Oh, yes. One more thing: I do not believe that anyone has ever averred that Jesus was a literal eunuch. His comment that, "There are those who have made themselves eunuchs for the kingdom of heaven," (Matthew 19:12) has commonly been taken as an invitation to voluntary celibacy--except for poor Origen, who took it literally, an action which probably kept him off the calendar of saints. Nice man, but you don't want people to practice EVERYTHING he did.


Chuck Abdella - 5/1/2002

A good article, but several other important historical points ought be made:

1) It was indeed Gregory VII (1073-1085) who was the 1st to require celibacy and it is vital to know that Gregory is one of the few popes to be drawn from the monastic orders. Before his elevation, Gregory was a monk named Hildebrand and thus possessed a bias in favor of chastity not necessaily shared by his contemporaries

2) 1139's dictate (and indeed Gregory's earlier one threatening excommunication) likely was not widely followed. Clerics simply changed "wives" to "housekeepers" and "children" to "nieces/nephews." Trent and the threat of the Reformation led to de facto celibacy for the first time.

3) More important than Anglican converts are the Eastern Rite Catholic clergy who are not converts, but are permitted to marry in the same way that Eastern Orthodox priests are.

4) Finally, an all-male priesthood has been the tradition for the life of the church and is certainly doctrine, but it is not dogmatic, i.e. essential teaching which cannot be reversed.

Mr. Charles Abdella
Instructor of History


James Lindgren - 5/1/2002

The rationales for celibacy seem incomplete, given the history recounted. The author writes:

"In the early 11th century Pope Benedict VIII responded to the decline in priestly morality by issuing a rule prohibiting the children of priests from inheriting property. A few decades later Pope Gregory VII issued a decree against clerical marriages."

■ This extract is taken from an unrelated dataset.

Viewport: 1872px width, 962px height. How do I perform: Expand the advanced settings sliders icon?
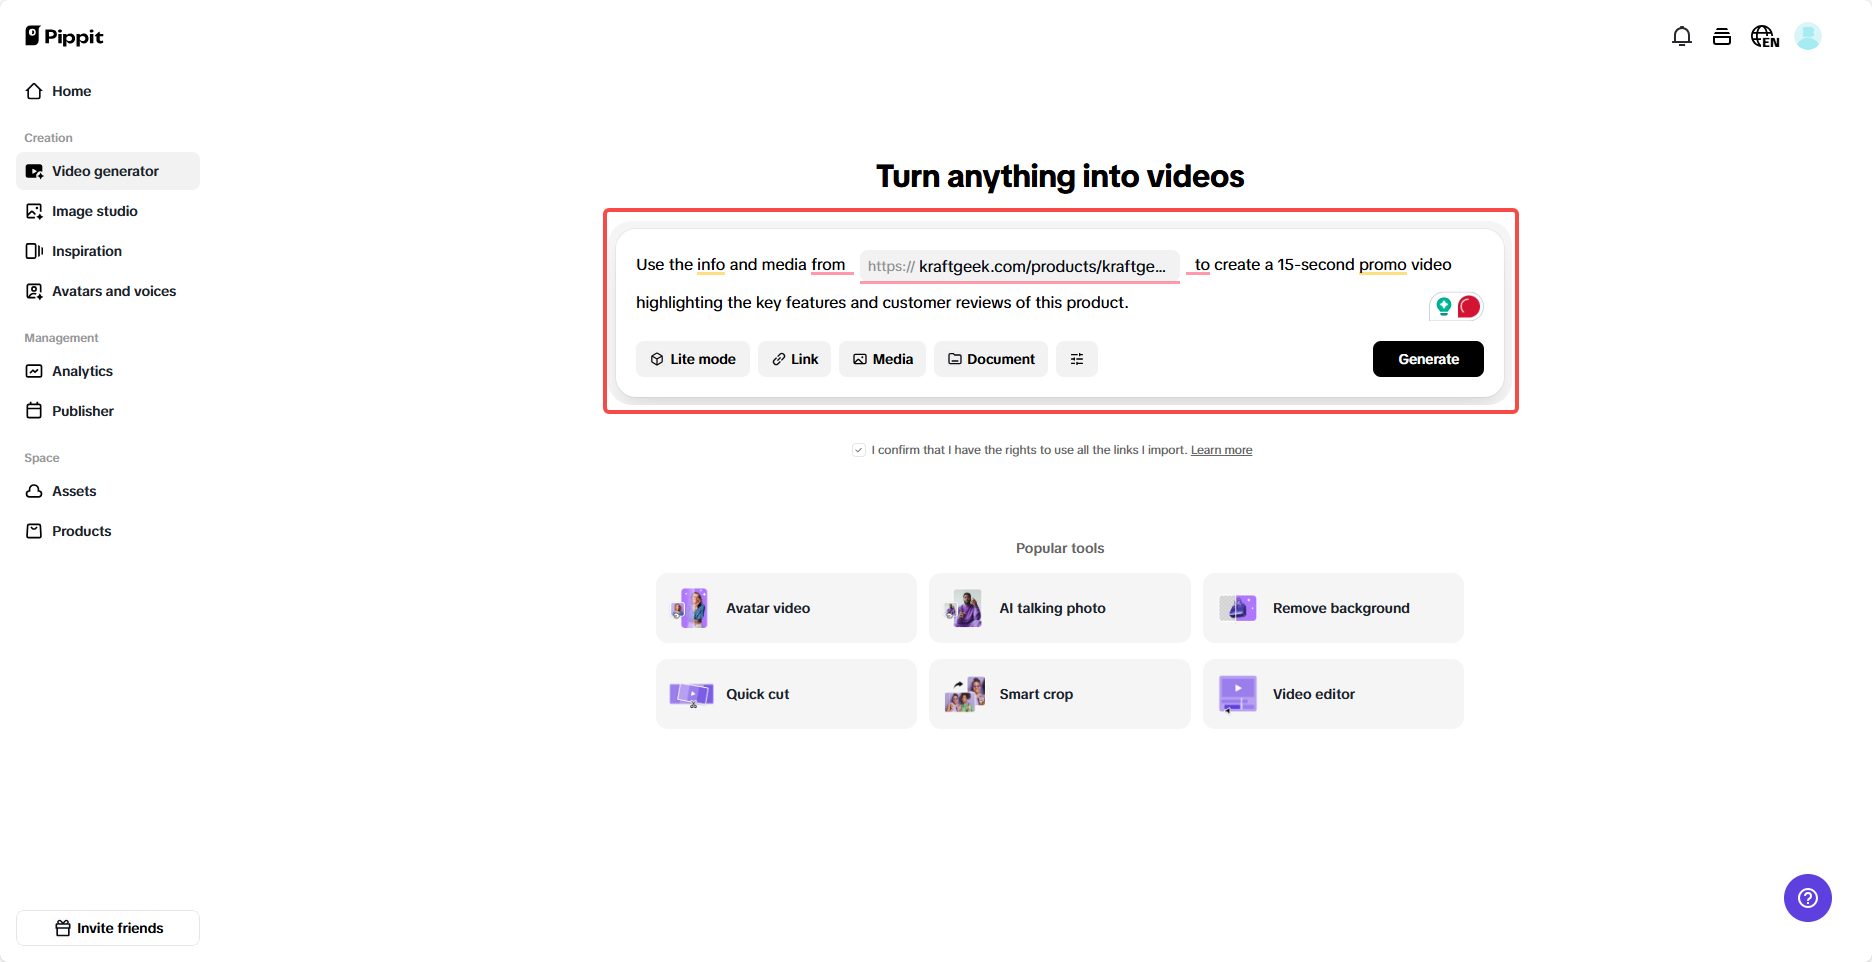1077,359
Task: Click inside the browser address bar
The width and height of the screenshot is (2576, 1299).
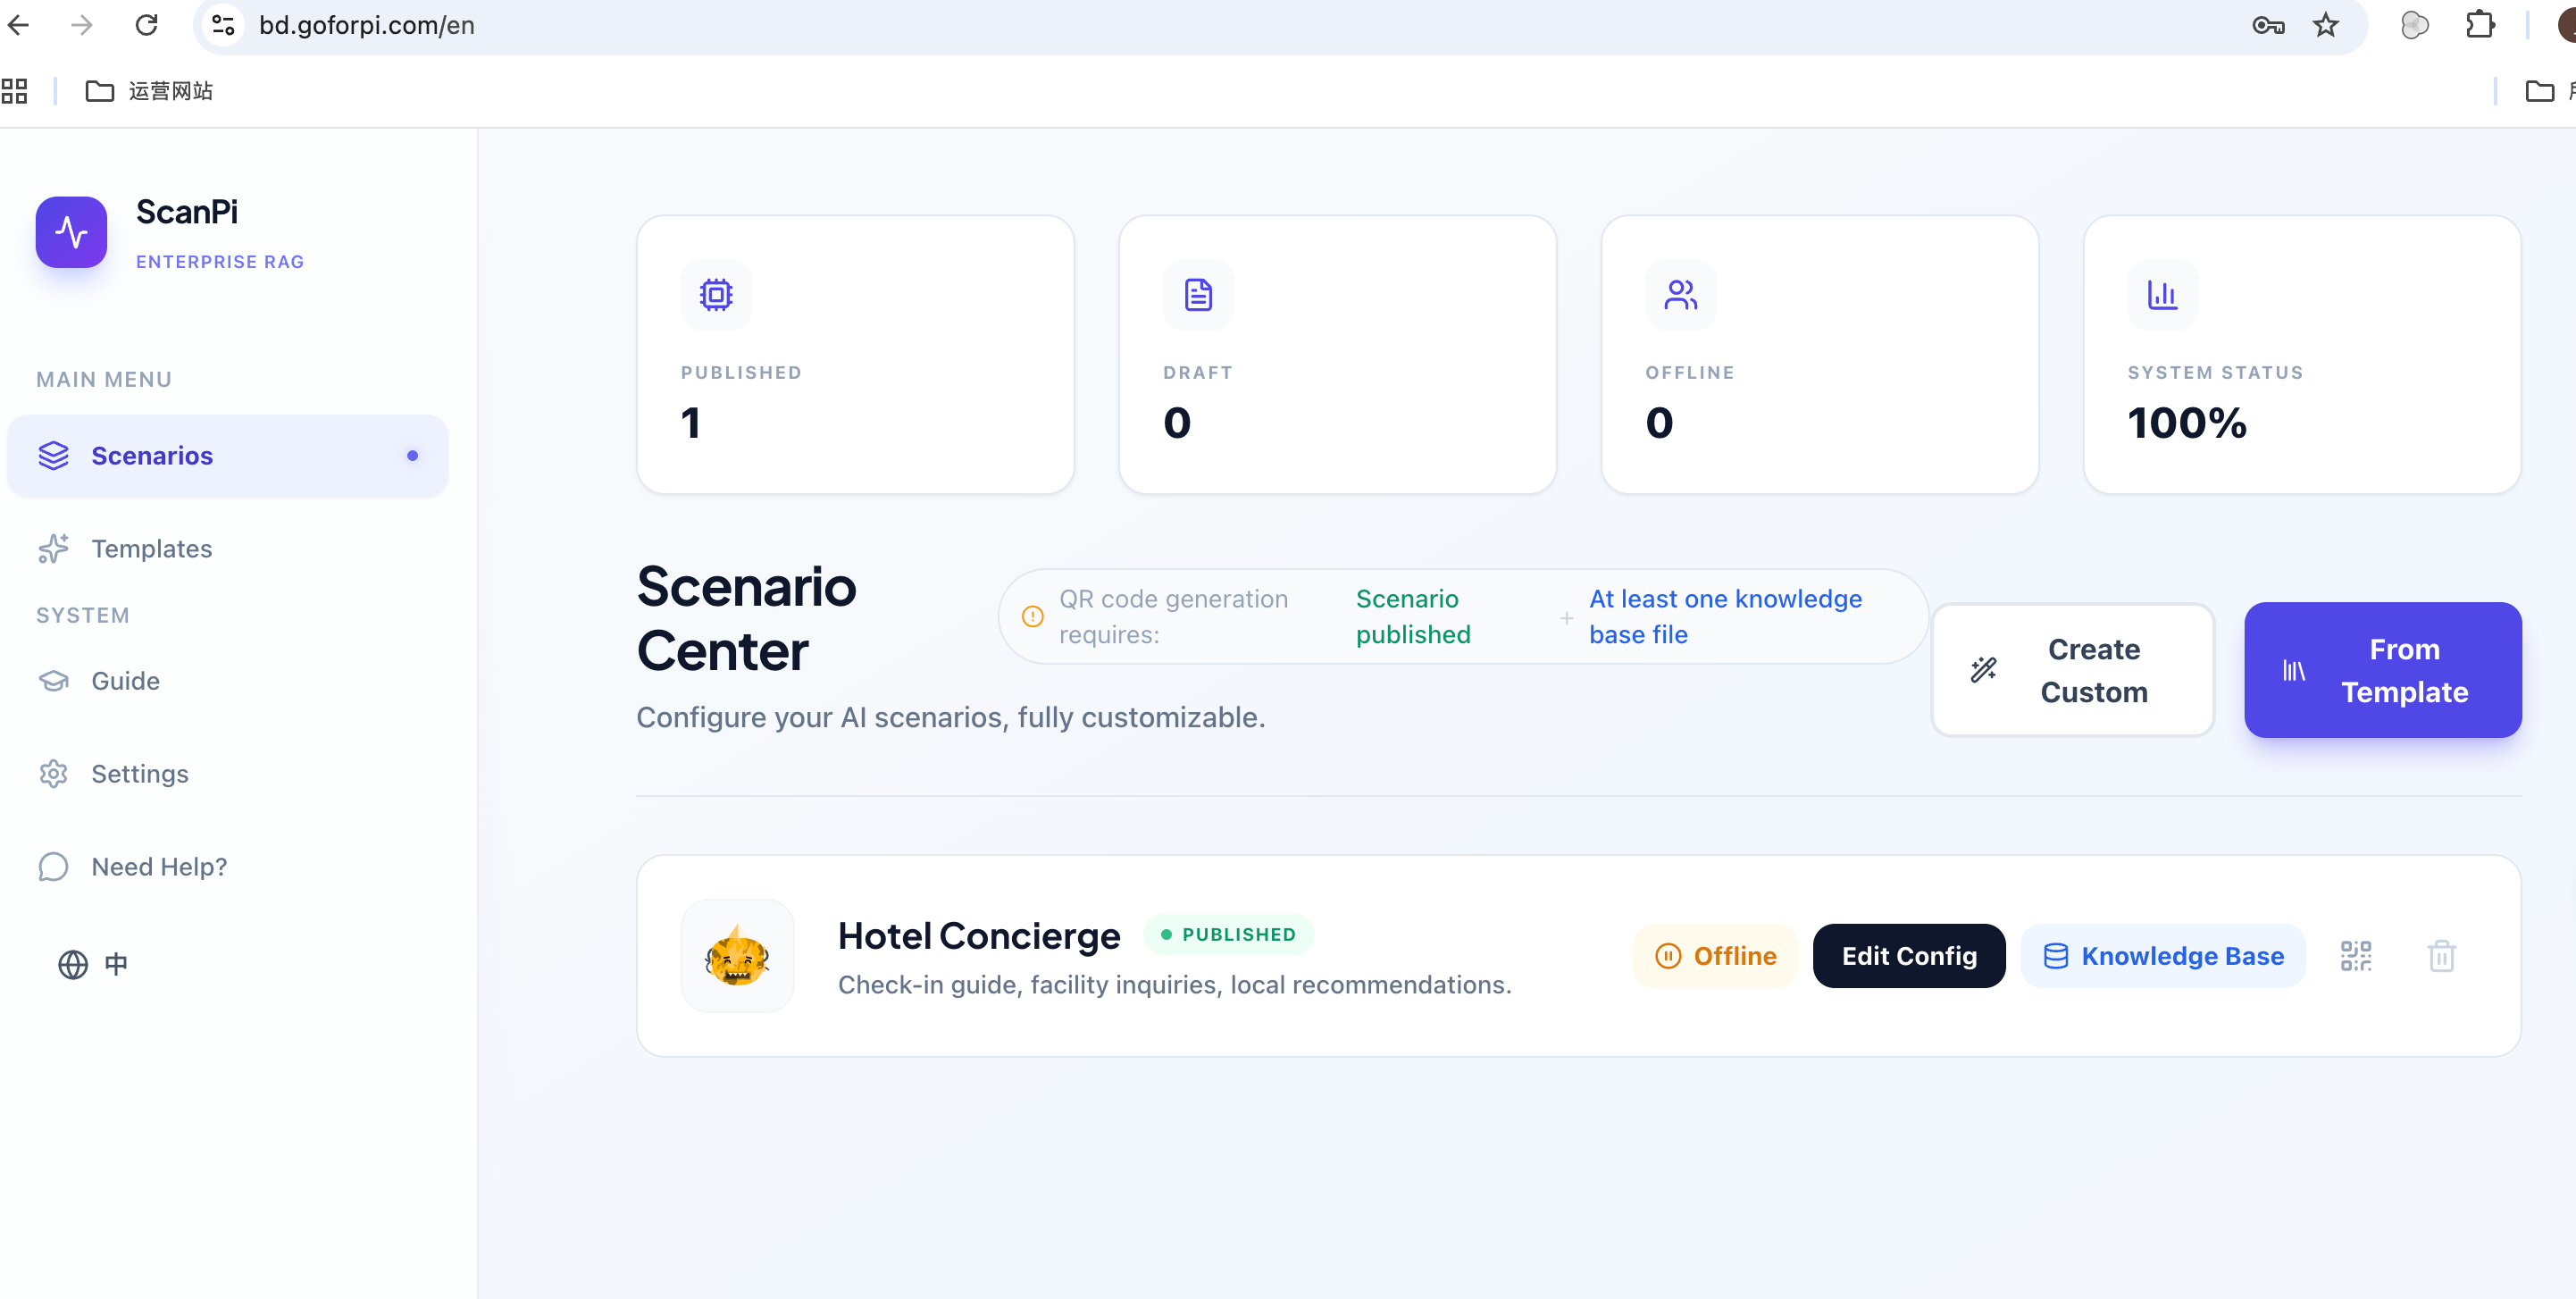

Yet none of the rationales offered by experts here mention preventing inherited power or money. Clergy were central to most communities, relatively rich and powerful in many cases. To be allowed to pass down this wealth, power, and position to sons who might not merit it might have been seen as both unfair and counterproductive to the church's viability.

The history recounted suggests that concerns about inherited wealth, power, and position should probably be added to the list of rationales. This rationale has little relevance today--though other rationales might.